■ EXERCISE REQUIREMENTS ■
Please copy the records below, changing "Strength" to "Stamina" and leaving everything else untouched.

* * * * *

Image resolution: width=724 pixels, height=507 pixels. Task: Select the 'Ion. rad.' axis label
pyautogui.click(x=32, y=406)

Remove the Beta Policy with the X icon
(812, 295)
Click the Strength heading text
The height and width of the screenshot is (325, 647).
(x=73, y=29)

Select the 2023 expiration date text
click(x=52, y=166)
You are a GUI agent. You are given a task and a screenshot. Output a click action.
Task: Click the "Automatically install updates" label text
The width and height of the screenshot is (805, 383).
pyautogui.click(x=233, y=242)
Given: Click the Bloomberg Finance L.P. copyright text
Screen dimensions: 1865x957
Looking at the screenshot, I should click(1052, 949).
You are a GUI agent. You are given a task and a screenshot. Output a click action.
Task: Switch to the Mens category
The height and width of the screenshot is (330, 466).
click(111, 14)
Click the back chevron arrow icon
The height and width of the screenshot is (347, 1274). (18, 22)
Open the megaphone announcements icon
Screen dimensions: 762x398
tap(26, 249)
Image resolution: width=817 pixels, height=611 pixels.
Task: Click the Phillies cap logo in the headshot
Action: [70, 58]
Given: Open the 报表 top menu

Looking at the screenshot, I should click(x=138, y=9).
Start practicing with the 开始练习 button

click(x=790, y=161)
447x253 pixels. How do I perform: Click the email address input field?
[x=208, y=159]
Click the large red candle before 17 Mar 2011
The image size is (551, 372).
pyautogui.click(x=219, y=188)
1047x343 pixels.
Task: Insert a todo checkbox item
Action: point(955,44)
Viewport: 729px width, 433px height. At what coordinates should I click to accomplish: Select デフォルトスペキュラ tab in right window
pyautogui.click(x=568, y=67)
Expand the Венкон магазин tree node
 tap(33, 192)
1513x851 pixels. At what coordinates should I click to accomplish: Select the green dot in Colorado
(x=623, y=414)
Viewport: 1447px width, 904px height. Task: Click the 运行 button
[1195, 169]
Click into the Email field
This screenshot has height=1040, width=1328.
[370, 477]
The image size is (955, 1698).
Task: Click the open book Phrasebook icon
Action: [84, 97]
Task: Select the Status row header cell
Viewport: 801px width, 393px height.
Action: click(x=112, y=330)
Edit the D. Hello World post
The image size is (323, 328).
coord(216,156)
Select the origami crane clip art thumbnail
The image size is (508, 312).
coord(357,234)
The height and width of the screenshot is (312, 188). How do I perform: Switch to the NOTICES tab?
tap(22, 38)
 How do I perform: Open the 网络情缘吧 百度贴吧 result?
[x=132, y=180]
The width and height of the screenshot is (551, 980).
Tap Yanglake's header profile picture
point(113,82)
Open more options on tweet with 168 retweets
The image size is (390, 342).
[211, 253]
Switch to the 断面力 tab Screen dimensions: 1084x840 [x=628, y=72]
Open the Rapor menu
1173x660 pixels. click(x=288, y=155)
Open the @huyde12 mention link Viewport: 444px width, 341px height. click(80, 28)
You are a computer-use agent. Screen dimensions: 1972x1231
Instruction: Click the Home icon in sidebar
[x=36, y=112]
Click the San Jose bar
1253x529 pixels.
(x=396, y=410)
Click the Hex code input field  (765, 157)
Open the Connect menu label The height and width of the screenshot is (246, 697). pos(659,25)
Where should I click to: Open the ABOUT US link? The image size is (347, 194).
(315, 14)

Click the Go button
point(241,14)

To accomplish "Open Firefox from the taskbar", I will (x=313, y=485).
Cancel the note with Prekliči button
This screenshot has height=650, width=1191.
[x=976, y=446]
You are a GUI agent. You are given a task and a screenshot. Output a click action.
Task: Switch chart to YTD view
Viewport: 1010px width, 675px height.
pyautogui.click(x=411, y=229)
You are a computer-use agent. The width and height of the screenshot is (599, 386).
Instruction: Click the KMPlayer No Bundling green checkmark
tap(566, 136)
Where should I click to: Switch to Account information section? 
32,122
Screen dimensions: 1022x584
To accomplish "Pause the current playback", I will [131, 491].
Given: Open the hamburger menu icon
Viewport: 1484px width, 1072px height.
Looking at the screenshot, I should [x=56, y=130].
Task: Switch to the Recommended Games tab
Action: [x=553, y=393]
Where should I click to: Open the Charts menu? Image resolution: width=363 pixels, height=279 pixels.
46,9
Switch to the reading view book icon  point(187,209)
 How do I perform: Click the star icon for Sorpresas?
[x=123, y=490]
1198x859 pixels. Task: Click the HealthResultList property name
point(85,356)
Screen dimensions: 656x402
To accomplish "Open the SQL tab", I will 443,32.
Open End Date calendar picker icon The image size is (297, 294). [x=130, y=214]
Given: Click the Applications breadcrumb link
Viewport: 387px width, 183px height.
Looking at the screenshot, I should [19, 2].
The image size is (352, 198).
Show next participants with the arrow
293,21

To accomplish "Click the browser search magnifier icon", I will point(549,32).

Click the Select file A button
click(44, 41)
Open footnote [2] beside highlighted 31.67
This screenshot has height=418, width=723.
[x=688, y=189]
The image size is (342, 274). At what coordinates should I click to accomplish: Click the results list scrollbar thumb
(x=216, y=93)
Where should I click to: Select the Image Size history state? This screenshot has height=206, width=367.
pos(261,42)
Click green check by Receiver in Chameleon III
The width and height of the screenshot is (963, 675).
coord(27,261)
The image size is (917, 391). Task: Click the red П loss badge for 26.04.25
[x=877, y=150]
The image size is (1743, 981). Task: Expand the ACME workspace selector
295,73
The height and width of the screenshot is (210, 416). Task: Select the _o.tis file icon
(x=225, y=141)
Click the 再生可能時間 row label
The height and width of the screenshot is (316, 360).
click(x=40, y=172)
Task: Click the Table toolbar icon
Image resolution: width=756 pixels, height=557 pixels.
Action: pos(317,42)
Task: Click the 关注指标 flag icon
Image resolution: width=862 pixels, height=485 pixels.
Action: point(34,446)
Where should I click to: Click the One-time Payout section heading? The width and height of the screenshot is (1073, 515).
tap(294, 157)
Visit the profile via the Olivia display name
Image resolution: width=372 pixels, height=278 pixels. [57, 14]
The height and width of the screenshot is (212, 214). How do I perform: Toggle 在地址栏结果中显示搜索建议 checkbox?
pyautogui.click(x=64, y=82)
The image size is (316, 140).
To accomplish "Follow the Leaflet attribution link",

* * * * *

■ WRITTEN SOLUTION ■
Image resolution: width=724 pixels, height=507 pixels. Task: Select the 'Ion. rad.' axis label
pyautogui.click(x=32, y=406)

Remove the Beta Policy with the X icon
(812, 295)
Click the Stamina heading text
The height and width of the screenshot is (325, 647).
(x=73, y=29)

Select the 2023 expiration date text
click(x=52, y=166)
You are a GUI agent. You are given a task and a screenshot. Output a click action.
Task: Click the "Automatically install updates" label text
The width and height of the screenshot is (805, 383).
pyautogui.click(x=233, y=242)
Given: Click the Bloomberg Finance L.P. copyright text
Screen dimensions: 1865x957
Looking at the screenshot, I should click(1052, 949).
You are a GUI agent. You are given a task and a screenshot. Output a click action.
Task: Switch to the Mens category
The height and width of the screenshot is (330, 466).
click(111, 14)
Click the back chevron arrow icon
The height and width of the screenshot is (347, 1274). (18, 22)
Open the megaphone announcements icon
Screen dimensions: 762x398
tap(26, 249)
Image resolution: width=817 pixels, height=611 pixels.
Task: Click the Phillies cap logo in the headshot
Action: [70, 58]
Given: Open the 报表 top menu

Looking at the screenshot, I should click(x=138, y=9).
Start practicing with the 开始练习 button

click(x=790, y=161)
447x253 pixels. How do I perform: Click the email address input field?
[x=208, y=159]
Click the large red candle before 17 Mar 2011
The image size is (551, 372).
pyautogui.click(x=219, y=188)
1047x343 pixels.
Task: Insert a todo checkbox item
Action: point(955,44)
Viewport: 729px width, 433px height. At what coordinates should I click to accomplish: Select デフォルトスペキュラ tab in right window
pyautogui.click(x=568, y=67)
Expand the Венкон магазин tree node
 tap(33, 192)
1513x851 pixels. At what coordinates should I click to accomplish: Select the green dot in Colorado
(x=623, y=414)
Viewport: 1447px width, 904px height. Task: Click the 运行 button
[1195, 169]
Click into the Email field
This screenshot has height=1040, width=1328.
[370, 477]
The image size is (955, 1698).
Task: Click the open book Phrasebook icon
Action: [84, 97]
Task: Select the Status row header cell
Viewport: 801px width, 393px height.
Action: click(x=112, y=330)
Edit the D. Hello World post
The image size is (323, 328).
coord(216,156)
Select the origami crane clip art thumbnail
The image size is (508, 312).
coord(357,234)
The height and width of the screenshot is (312, 188). How do I perform: Switch to the NOTICES tab?
tap(22, 38)
 How do I perform: Open the 网络情缘吧 百度贴吧 result?
[x=132, y=180]
The width and height of the screenshot is (551, 980).
Tap Yanglake's header profile picture
point(113,82)
Open more options on tweet with 168 retweets
The image size is (390, 342).
[211, 253]
Switch to the 断面力 tab Screen dimensions: 1084x840 [x=628, y=72]
Open the Rapor menu
1173x660 pixels. click(x=288, y=155)
Open the @huyde12 mention link Viewport: 444px width, 341px height. click(80, 28)
You are a computer-use agent. Screen dimensions: 1972x1231
Instruction: Click the Home icon in sidebar
[x=36, y=112]
Click the San Jose bar
1253x529 pixels.
(x=396, y=410)
Click the Hex code input field  (765, 157)
Open the Connect menu label The height and width of the screenshot is (246, 697). pos(659,25)
Where should I click to: Open the ABOUT US link? The image size is (347, 194).
(315, 14)

Click the Go button
point(241,14)

To accomplish "Open Firefox from the taskbar", I will (x=313, y=485).
Cancel the note with Prekliči button
This screenshot has height=650, width=1191.
[x=976, y=446]
You are a GUI agent. You are given a task and a screenshot. Output a click action.
Task: Switch chart to YTD view
Viewport: 1010px width, 675px height.
pyautogui.click(x=411, y=229)
You are a computer-use agent. The width and height of the screenshot is (599, 386).
Instruction: Click the KMPlayer No Bundling green checkmark
tap(566, 136)
Where should I click to: Switch to Account information section? 
32,122
Screen dimensions: 1022x584
To accomplish "Pause the current playback", I will [131, 491].
Given: Open the hamburger menu icon
Viewport: 1484px width, 1072px height.
Looking at the screenshot, I should [x=56, y=130].
Task: Switch to the Recommended Games tab
Action: [x=553, y=393]
Where should I click to: Open the Charts menu? Image resolution: width=363 pixels, height=279 pixels.
46,9
Switch to the reading view book icon  point(187,209)
 How do I perform: Click the star icon for Sorpresas?
[x=123, y=490]
1198x859 pixels. Task: Click the HealthResultList property name
point(85,356)
Screen dimensions: 656x402
To accomplish "Open the SQL tab", I will 443,32.
Open End Date calendar picker icon The image size is (297, 294). [x=130, y=214]
Given: Click the Applications breadcrumb link
Viewport: 387px width, 183px height.
Looking at the screenshot, I should [19, 2].
The image size is (352, 198).
Show next participants with the arrow
293,21

To accomplish "Click the browser search magnifier icon", I will point(549,32).

Click the Select file A button
click(44, 41)
Open footnote [2] beside highlighted 31.67
This screenshot has height=418, width=723.
[x=688, y=189]
The image size is (342, 274). At what coordinates should I click to accomplish: Click the results list scrollbar thumb
(x=216, y=93)
Where should I click to: Select the Image Size history state? This screenshot has height=206, width=367.
pos(261,42)
Click green check by Receiver in Chameleon III
The width and height of the screenshot is (963, 675).
coord(27,261)
The image size is (917, 391). Task: Click the red П loss badge for 26.04.25
[x=877, y=150]
The image size is (1743, 981). Task: Expand the ACME workspace selector
295,73
The height and width of the screenshot is (210, 416). Task: Select the _o.tis file icon
(x=225, y=141)
Click the 再生可能時間 row label
The height and width of the screenshot is (316, 360).
click(x=40, y=172)
Task: Click the Table toolbar icon
Image resolution: width=756 pixels, height=557 pixels.
Action: pos(317,42)
Task: Click the 关注指标 flag icon
Image resolution: width=862 pixels, height=485 pixels.
Action: point(34,446)
Where should I click to: Click the One-time Payout section heading? The width and height of the screenshot is (1073, 515).
tap(294, 157)
Visit the profile via the Olivia display name
Image resolution: width=372 pixels, height=278 pixels. [57, 14]
The height and width of the screenshot is (212, 214). How do I perform: Toggle 在地址栏结果中显示搜索建议 checkbox?
pyautogui.click(x=64, y=82)
The image size is (316, 140).
To accomplish "Follow the Leaflet attribution link",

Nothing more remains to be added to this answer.